GST will replace these multiple taxes with a single tax and will also ensure smooth flow of credits
through the supply chain.
Thus, it is expected construction cost incurred by the developers will get reduced by GST and
thereby help in reducing the level of Property Prices.
But, high GST rates might offset any possible gains on incremental credits.
It will also improve the investor sentiments resulting in improved inflow of foreign funds in the
sector.
Net impact: Positive
5. Engineering, Capital Goods and Power Equipment
In this sector, the companies are involved simultaneously in manufacturing of goods and rendering
of services. For example, a company does manufacturing of transmission towers and also EPC of
entire transmission lines. Here, EPC players pay service tax and manufacturers pay excise duty at
present. Introduction of GST would combine it into a single tax so that credit is available at all
stages and double taxation is avoided. Domestic players will become cost competitive through this.
Tax range is much wider in this sector; going up to around 30% depending on the basket of goods
provided in the EPC contract and any GST below 30% could improve cost competitiveness of the
players.
Thus, introduction of GST is expected to improve the prospects of engineering, capital goods and
power equipment (ECPE) sector by simplifying the structure.
Net impact: Positive
6. Hotels
Depending on the final GST rate, impact for the hotel sector is more likely to be neutral.

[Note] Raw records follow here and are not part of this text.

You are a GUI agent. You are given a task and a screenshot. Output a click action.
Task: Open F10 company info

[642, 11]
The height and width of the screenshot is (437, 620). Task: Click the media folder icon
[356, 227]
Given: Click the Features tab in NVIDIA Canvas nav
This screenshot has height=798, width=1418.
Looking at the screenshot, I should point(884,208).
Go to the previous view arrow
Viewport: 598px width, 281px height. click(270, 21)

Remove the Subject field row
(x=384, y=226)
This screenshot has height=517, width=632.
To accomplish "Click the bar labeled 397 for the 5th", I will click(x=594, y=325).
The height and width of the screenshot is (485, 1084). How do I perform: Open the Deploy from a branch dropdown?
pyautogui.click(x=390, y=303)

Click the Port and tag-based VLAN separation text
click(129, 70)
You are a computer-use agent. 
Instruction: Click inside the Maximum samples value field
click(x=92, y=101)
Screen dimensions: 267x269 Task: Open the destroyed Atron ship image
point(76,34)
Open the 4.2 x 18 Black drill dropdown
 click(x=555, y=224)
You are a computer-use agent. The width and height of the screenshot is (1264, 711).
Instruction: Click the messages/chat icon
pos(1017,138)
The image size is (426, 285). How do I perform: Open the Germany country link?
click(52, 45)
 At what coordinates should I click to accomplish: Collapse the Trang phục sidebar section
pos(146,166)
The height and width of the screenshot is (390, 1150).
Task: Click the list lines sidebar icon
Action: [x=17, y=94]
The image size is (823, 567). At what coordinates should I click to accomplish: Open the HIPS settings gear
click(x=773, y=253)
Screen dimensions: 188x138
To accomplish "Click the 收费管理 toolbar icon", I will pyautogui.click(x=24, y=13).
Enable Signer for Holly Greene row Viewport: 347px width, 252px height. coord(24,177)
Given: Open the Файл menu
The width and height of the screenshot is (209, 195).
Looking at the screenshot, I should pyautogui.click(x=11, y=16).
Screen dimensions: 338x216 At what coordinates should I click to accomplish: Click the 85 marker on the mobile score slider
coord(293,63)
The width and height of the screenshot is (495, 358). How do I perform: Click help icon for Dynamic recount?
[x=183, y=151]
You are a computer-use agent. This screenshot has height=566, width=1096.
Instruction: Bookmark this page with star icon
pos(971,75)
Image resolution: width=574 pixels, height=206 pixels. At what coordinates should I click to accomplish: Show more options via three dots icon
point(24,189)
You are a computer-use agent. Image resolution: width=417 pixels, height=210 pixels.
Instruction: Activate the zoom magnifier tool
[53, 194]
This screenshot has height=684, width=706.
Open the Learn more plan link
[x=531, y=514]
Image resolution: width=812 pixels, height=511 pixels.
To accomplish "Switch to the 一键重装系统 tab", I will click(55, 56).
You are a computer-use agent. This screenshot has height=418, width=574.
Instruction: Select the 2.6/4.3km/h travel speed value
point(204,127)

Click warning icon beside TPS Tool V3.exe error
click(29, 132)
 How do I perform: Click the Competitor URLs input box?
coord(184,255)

Restaurants and hotels are mainly subject to service tax, VAT, luxury tax. If GST is capped at
around 18%, the impact is likely to be neutral. This is because service tax payable by hotels is
around 8.7% and luxury tax around 8-12% (depending on state and type of service) and restaurants
have to pay Service tax at 5.6% and VAT at 12-14.5% which adds up to about 18%, thus having
neutralising effect on GST.
Net impact: Neutral

What is stopping GST Bill from being passed from the Rajya Sabha?
There are various demands by the Congress party, who have a majority in Rajya Sabha which is blocking
the passage of GST Bill from the Upper House, in respect of the legislation:
1. Capping GST rate to 18%.
2. Scrap the proposed 1% additional levy (over and above GST) for manufacturing states.
This was demanded by manufacturing states who argued that they needed to be compensated for the
investment they had made in improving their manufacturing capabilities, to which the Centre had
agreed.
3. To change the composition of the GST Council the body which decides the various nitty-grittys
like rates of tax, period of levy of additional tax, special provisions, etc.
Proposed Composition 2/3 from states and 1/3 from Centre.
What Congress wants Centres share to be reduced to one-fourth.
Currently, the GST Bill is yet to be passed from Rajya Sabha. The finance minister is hopeful of getting it
passed in the 2nd part of Budget Session to begin from April 25th. To summarize, GST Bill will be huge
reform in the tax structure which will help in reducing compliances, bring uniformity and smoothness,
reduce tax evasions and soften the impact of indirect taxes on final consumers.